┌─ Selected text

Theoretically, direct metagenomic sequencing (such as shotgun
sequencing) could solve these limitations, as these sequences can also
be reconstructed from eDNA to obtain a comprehensive overview of the
taxonomic diversity of the studied community, free of PCR bias (Porter
& Hajibabaei, 2018) and allowing reliable phylogenies based on long
fragments. However, the production of metagenomes is still extremely
costly, leading to a dominance of prokaryotic sequences, and thede novo reconstruction of comprehensive metagenomes is highly
time consuming; differentiating between biological differences and
sequencing errors is hardly possible and highly limited by gaps in
reference databases (Ghurye, Cepeda-Espinoza, & Pop, 2016; Quince,
Walker, Simpson, Loman, & Segata, 2017).
As an intermediate, less expensive option, to avoid the two main
limitations associated with metabarcoding, two other methods of DNA
enrichment are available (Mamanova et al., 2010; Mertes et al., 2011):
the molecular inversion probe (MIP) and capture by hybridization (CBH).
CBH exists in two variations, ”on-array capture” on a solid microarray
or ”in-solution capture”, which takes place within a fluid medium
(Gasc, Peyretaillade, & Peyret, 2016). Here, we use the latter, which
was first described by Gnirke et al. (2009) for human exome
resequencing, whereby hybrid probes are designed to enrich genomic DNA.
While the initial cost of this system is high, by multiplexing
libraries, efficient sequencing of several samples (up to 96-well
plates) has been shown to be highly efficient (Meyer & Kircher, 2010).
Moreover, a diversity of probes (single-stranded sequences of DNA)
designed in different locations of the target gene regions allows
capturing a much wider diversity and recovering long fragments, thereby
improving taxonomic assignment and allowing reasonable phylogenetic
reconstruction (Denonfoux et al., 2013; Gasc & Peyret, 2018).
Furthermore, a low concentration DNA template is sufficient, allowing
this method to be successfully used in low biomass environments (such as
air or deep-sea biomes) wherein generally lower DNA concentrations are
obtained, as in deep oligotrophic aquifers (Ranchou-Peyruse et al.,
2017). The first test using eDNA showed that a 100-fold lower
concentration can be detected with CBH than with traditional methods
(Seeber et al., 2019), while others mentioned reduced tractability for
DNA with less than 0.1 ng of total gDNA (Wilcox et al., 2018). Testing
within complex prokaryotic communities even allowed the detection of
extremely rarely represented members (less than 0.0001%) (Gasc &
Peyret, 2018). It has been suggested that the final success of this
method depends strongly on the probes (Ribière et al., 2016) rather than
on the initial biomass and DNA concentration.

└─
┌─ Record set

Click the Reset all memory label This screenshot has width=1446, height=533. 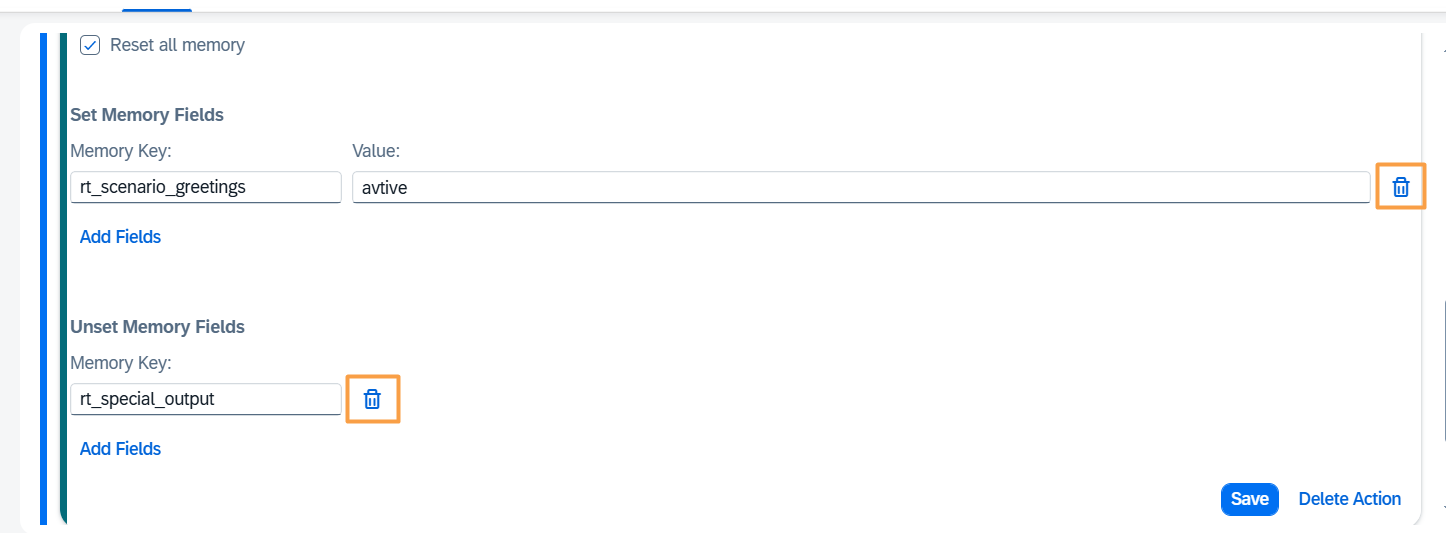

└─
┌─ Record set

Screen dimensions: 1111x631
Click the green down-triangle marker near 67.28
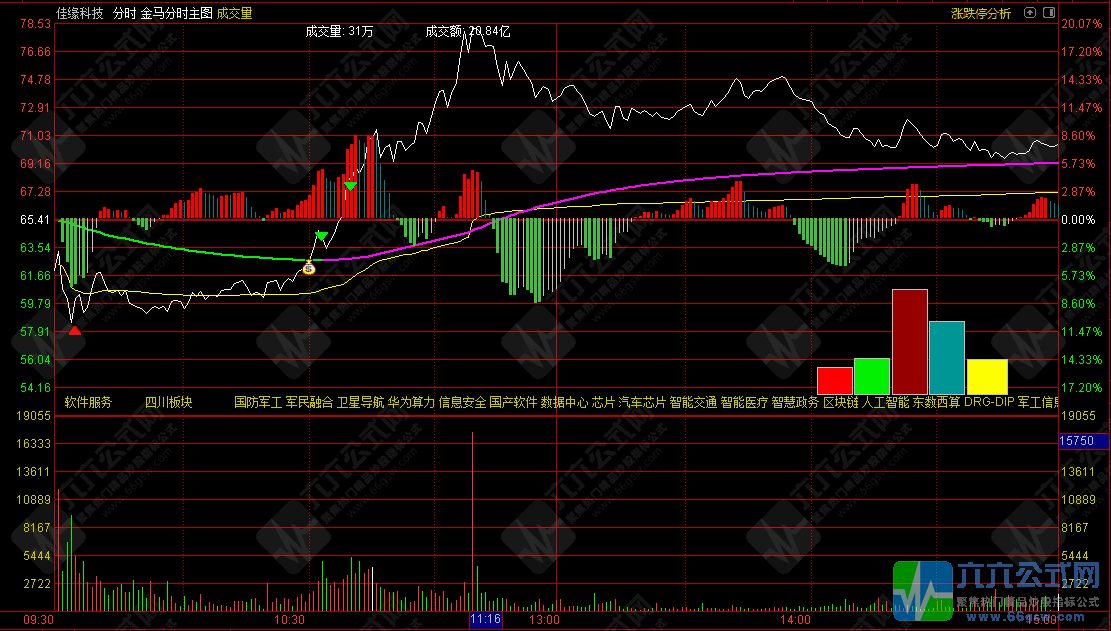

└─

Parts of the exercise:
1. Copy the passage on DNA enrichment by hybridization capture word for word, starting at "Moreover, a diversity" and ending at "Gasc & Peyret, 2018).".
2. Continue the passage on DNA enrichment by hybridization capture from the point where it stops.

Written answers:
1.
Moreover, a diversity of probes (single-stranded sequences of DNA)
designed in different locations of the target gene regions allows
capturing a much wider diversity and recovering long fragments, thereby
improving taxonomic assignment and allowing reasonable phylogenetic
reconstruction (Denonfoux et al., 2013; Gasc & Peyret, 2018).

2.
Improved biodiversity assessments can thus be expected using CBH, (i)
avoiding PCR steps, yet targeting a broader range of biodiversity in a
single reaction by using a comprehensive and versatile set of probes and
(ii) reconstructing long fragments for full barcode regions, allowing
reliable phylogenetic positioning and reconstruction. In recent years,
this methodology has proven to markedly improve microbial diversity
inventories with precise taxonomic affiliation at the species level
(Gasc & Peyret, 2018). CBH was also applied to recover full-length
microbial eukaryotic cDNAs in complex environmental samples (Bragalini
et al., 2014) and to directly capture long DNA fragments (Gasc &
Peyret, 2017). Additionally, CBH using mitochondrial barcodes for
inventories of metazoans in bulk or ethanol-preserved samples resulted
in a highly accurate census of species (Gauthier et al., 2020; Shokralla
et al., 2016), and similar results were obtained when testing the
detection of a broad range of metazoans, including mammals, from aquatic
and sediment eDNA samples (Seeber et al., 2019; Wilcox et al., 2018).
Additionally, CBH represents a promising path for phylogenetic studies,
as recently shown for butterflies (Kawahara et al., 2018).
With this study, we aimed to assess the potential of 16S and 18S rDNA
enrichment by CBH coupled with high-throughput sequencing to explore the
biodiversity of prokaryotes and eukaryotes, including metazoans, in the
deep sea (~500-2800 m depth). We analyzed eDNA samples
extracted from sediment to compare CBH with metabarcoding for the V4 16S
rDNA region and the V1-V2 18S rDNA region.